- _WHAT TO WORK ON_
Repeat exactly the line with "You are a computer-use agent." and each line after it to the end of the data below; pictures stay out.

- _GIVEN RECORDS_
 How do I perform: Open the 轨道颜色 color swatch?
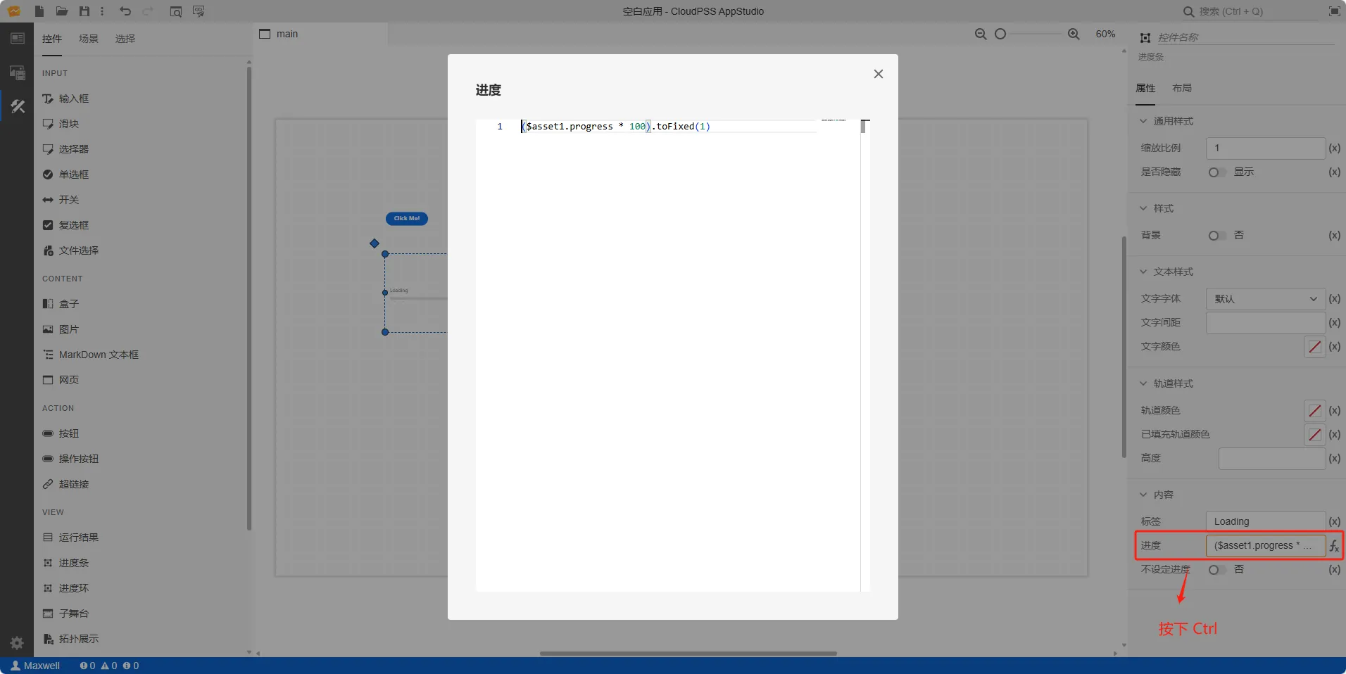[x=1314, y=411]
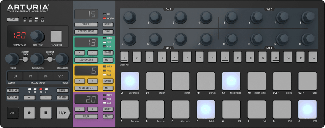Click the rewind double-arrow button

click(x=29, y=97)
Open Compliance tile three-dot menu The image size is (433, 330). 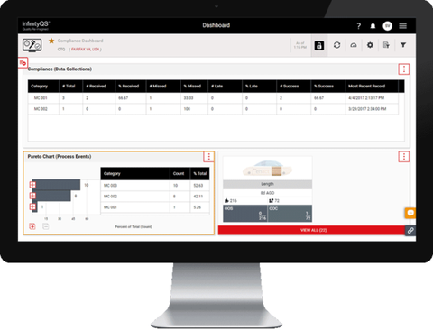pos(404,69)
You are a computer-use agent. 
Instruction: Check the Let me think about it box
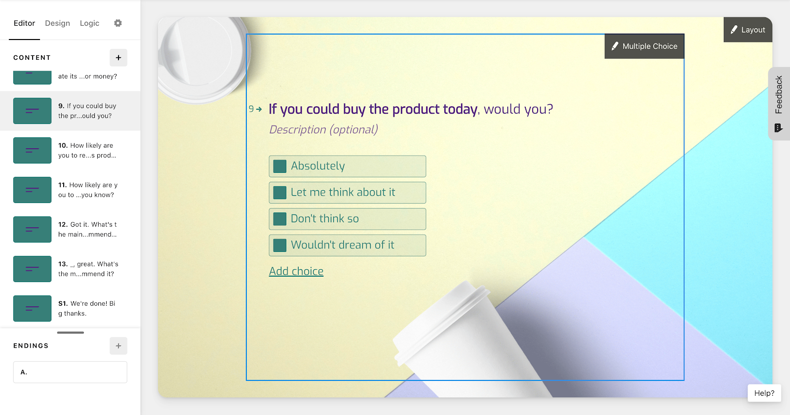[280, 192]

- _WRITTEN REPLY_
You are a computer-use agent. 
Instruction: Check the Let me think about it box
[280, 192]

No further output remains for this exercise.